(Records drawn from a dataset)
● ● ● ● ● ● ●

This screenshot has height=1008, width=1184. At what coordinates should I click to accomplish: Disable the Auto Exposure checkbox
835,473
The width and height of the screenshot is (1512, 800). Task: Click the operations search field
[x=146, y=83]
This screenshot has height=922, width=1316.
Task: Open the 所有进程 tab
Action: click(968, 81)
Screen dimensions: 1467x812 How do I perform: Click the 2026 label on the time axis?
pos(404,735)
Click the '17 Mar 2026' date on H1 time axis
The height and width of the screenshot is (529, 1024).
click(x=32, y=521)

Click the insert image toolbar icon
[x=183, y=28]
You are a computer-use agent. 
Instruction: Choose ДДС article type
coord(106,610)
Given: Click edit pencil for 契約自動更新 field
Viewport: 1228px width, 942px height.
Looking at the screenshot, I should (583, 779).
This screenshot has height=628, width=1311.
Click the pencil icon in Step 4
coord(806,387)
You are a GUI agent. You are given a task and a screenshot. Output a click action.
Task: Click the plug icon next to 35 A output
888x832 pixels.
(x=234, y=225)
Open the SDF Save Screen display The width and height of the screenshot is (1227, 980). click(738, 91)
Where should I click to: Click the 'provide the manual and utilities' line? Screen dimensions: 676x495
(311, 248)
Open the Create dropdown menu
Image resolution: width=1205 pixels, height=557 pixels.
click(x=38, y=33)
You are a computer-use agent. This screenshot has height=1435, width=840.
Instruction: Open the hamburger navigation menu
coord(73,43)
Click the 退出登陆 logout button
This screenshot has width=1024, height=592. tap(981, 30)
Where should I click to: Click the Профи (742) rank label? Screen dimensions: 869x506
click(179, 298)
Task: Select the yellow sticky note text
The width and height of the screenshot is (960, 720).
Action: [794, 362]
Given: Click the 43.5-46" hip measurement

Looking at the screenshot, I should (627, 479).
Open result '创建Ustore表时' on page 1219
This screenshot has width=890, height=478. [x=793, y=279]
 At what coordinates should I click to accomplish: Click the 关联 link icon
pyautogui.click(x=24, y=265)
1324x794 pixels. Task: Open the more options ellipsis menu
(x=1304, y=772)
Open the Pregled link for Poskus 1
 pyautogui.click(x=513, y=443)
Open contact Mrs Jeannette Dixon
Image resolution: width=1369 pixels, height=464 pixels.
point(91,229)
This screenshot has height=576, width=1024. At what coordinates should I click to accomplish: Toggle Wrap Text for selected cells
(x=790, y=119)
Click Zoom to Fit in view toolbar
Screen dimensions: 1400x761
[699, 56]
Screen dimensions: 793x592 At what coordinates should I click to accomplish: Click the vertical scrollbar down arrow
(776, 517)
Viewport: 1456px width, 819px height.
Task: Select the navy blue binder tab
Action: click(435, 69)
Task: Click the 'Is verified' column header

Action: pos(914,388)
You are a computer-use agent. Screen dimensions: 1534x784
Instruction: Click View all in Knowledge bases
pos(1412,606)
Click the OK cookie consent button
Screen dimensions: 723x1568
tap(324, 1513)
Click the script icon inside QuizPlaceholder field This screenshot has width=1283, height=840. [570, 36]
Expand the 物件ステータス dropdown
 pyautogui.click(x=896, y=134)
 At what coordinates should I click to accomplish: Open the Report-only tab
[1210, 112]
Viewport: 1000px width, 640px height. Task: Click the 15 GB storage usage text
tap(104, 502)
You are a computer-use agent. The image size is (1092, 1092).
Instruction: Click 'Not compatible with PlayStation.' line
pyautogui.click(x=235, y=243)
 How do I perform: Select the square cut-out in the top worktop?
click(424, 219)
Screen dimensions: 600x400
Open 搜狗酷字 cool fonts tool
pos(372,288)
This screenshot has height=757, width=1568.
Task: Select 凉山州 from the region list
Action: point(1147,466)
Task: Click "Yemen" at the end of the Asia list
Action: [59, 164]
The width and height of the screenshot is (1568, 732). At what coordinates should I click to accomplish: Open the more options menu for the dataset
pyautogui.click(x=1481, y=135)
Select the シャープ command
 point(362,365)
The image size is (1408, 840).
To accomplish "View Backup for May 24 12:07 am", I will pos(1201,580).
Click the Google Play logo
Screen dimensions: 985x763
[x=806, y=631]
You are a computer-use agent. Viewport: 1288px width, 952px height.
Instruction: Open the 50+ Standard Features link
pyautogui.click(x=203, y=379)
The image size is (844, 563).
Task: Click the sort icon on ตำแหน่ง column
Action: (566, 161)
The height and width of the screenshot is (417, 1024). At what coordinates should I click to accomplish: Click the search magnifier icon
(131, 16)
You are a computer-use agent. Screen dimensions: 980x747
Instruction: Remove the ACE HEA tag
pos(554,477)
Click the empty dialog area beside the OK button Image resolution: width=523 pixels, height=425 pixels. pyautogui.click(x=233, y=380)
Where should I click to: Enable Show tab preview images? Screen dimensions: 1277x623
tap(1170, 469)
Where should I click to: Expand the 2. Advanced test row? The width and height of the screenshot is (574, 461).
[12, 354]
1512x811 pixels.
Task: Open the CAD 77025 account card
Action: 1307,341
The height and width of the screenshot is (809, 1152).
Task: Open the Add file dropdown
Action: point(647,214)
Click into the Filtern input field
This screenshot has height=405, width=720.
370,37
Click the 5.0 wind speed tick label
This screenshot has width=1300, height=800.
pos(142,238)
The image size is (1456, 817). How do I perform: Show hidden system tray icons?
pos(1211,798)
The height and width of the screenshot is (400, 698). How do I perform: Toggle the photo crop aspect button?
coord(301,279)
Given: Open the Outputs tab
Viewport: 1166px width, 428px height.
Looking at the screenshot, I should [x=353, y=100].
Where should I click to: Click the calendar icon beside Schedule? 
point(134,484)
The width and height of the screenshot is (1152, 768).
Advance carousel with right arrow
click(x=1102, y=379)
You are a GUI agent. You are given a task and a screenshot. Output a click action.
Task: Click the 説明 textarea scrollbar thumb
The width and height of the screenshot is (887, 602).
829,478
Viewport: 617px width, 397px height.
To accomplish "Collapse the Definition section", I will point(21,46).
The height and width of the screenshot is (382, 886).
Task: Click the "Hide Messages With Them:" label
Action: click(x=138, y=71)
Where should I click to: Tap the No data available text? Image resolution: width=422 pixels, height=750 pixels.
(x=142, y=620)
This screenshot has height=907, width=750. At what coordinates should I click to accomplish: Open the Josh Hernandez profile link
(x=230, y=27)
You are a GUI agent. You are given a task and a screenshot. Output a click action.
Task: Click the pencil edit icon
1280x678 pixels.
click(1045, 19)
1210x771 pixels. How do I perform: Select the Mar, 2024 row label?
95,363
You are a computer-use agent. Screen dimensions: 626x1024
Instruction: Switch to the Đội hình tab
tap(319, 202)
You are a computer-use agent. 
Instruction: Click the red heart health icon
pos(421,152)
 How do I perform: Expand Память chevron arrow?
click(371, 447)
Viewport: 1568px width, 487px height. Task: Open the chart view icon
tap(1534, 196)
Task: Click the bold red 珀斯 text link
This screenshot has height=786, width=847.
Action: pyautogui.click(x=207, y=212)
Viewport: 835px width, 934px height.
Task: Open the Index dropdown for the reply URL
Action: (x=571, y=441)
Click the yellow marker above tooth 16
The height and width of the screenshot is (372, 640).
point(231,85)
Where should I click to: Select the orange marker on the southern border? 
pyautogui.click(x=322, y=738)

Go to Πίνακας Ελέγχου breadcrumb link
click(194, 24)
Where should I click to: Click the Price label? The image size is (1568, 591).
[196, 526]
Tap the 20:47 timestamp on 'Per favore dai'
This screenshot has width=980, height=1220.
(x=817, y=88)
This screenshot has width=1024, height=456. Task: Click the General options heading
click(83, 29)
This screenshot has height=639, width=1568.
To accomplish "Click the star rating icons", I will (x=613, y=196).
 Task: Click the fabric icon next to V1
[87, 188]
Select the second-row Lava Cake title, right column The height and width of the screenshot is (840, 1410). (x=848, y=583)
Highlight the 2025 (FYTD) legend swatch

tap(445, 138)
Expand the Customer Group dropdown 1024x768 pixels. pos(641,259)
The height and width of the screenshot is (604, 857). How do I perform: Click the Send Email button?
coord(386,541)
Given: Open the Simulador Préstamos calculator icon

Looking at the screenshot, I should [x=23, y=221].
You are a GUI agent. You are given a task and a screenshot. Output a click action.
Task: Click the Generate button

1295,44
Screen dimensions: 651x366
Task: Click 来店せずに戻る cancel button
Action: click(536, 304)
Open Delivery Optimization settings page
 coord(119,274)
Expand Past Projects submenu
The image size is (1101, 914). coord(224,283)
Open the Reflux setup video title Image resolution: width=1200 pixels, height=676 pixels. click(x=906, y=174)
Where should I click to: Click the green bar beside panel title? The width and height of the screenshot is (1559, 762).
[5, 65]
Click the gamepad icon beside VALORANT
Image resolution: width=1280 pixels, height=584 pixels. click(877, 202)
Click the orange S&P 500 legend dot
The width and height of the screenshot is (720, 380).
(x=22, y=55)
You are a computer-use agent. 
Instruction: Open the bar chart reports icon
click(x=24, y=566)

● ● ● ● ● ● ●

Return, from the data, each line where the string "edit" occurs.

Given: Click edit pencil for 契約自動更新 field
Task: Click the pencil edit icon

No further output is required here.